Bradley SE-5

I started building this amp because I wanted a small, easy to tote amp that had good tone with enough power for jamming with my cousins. I started by buying a power transformer for a Fender Champ from New Sensor. I had an output transformer from an old console stereo that had two 35C5's in it. I used a 5Y3 to keep the voltage down to about 405V on the 6V6 power tube. The power transformer puts out 350-0-350V at 125mA. The preamp tube is a 6SL7. I used a blackface Fender style tone stack, which gives me both treble and bass controls. Here is the schematic. The skirted knobs I used are from Mouser Electronics, and are numbered from 1 to 10. The layout of the amp from left to right is input jack, treble control, bass control, volume, pilot light, stand-by switch, and the power switch. I plan on mounting a 1967 Jensen C10Q speaker that I have. Here are a few pictures!

This is the wiring, showing the large resistor I used to lower the plate voltage.

Here is a picture of the front of the amp.
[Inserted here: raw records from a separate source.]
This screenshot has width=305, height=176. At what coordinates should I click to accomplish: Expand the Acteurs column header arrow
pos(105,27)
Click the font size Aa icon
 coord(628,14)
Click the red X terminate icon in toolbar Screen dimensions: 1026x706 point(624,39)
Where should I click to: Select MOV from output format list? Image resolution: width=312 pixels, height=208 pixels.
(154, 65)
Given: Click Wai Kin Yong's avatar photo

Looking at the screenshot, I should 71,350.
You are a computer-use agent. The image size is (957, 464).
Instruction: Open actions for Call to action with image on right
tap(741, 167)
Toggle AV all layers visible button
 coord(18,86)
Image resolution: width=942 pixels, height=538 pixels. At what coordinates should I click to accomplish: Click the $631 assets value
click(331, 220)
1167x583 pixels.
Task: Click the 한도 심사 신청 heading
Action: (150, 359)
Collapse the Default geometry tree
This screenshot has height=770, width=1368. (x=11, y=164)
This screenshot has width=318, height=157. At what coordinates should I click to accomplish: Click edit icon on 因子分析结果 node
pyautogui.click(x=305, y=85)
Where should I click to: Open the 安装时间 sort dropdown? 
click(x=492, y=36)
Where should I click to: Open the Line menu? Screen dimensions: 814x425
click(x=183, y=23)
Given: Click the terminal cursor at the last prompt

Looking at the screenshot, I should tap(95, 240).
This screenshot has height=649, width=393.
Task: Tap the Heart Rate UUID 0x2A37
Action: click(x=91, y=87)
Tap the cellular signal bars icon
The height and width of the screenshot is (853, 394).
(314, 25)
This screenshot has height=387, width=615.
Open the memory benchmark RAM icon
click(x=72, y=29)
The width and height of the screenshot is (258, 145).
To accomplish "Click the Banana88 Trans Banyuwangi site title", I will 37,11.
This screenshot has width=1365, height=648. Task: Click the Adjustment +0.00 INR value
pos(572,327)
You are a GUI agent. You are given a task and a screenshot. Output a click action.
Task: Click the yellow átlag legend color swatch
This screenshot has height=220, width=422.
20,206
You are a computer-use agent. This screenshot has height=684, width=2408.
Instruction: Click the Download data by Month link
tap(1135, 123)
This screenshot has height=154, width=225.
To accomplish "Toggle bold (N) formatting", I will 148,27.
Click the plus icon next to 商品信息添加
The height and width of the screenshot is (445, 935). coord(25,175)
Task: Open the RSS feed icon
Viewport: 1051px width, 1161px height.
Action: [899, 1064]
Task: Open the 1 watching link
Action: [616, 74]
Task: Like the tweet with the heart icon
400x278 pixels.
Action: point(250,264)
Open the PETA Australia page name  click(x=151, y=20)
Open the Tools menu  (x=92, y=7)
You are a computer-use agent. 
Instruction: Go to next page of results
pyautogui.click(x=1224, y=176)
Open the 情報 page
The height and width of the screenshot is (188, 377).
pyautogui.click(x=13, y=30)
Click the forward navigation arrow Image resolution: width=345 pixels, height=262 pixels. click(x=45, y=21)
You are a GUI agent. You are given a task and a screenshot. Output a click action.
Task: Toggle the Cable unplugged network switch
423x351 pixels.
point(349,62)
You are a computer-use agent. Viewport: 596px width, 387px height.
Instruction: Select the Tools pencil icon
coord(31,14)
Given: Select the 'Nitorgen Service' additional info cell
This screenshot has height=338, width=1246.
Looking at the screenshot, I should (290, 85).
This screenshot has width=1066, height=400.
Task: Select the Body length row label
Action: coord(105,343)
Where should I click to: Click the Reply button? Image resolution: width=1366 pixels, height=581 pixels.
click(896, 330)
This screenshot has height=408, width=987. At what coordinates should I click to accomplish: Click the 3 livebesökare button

The amp is upside down in the picture, so the controls are reversed. Sorry about the fuzzy pictures!

UPDATE!

I've started on a cabinet for this amp now. I'm going to house the Jensen C10Q and the amp in an open back combo style cabinet. It's going to be a TV style cabinet, with a single round hole in the middle of the face of the cabinet. The baffle is actually going to be the front of the cab. All of the corners are going to have a 1/2" radius, and the controls are going to be on the top, like on tweed era Fenders. I'm using 3/4" pine plywood and I'll probably stain the cabinet blue and put a coat of polyurethane on it!

UPDATE:

I'm finished! I didn't stain the cabinet, the green stain I bought just didn't look right. I did put three coats of polyurethane on it, and made a back plate for the cabinet with a nice sized hole, so that the tubes could cool. The corners are rabbet jointed and held together with dowels. I think it looks good for my first amp!

Here's the front view:

And here's the back:

UPDATE:

I now have a Sovtek 6SL7 in the preamp. When I replaced the 6SN7 with the 6SL7 the gain increased so much that I had problems with oscillations, so I rewired it to 5F1 specs, except for the beefed up power supply and high plate voltage. With the new 6SL7, this thing can rattle the windows! Getting an overdriven tone now is no problem, and the amp starts to distort at around 40% on the volume dial.

UPDATE:

Here's a few sound samples of the champ in it's new cabinet with the C10Q. The preamp tube is a 6SL7. These *.wav files were recorded with a Shure 588SB microphone into my Fostex X-14 four track, then converted to *.mp3. The guitar was my blue Korean Strat. The clean sample was recorded at about 20% on the volume knob, and the dirty sample was at 1/2 volume.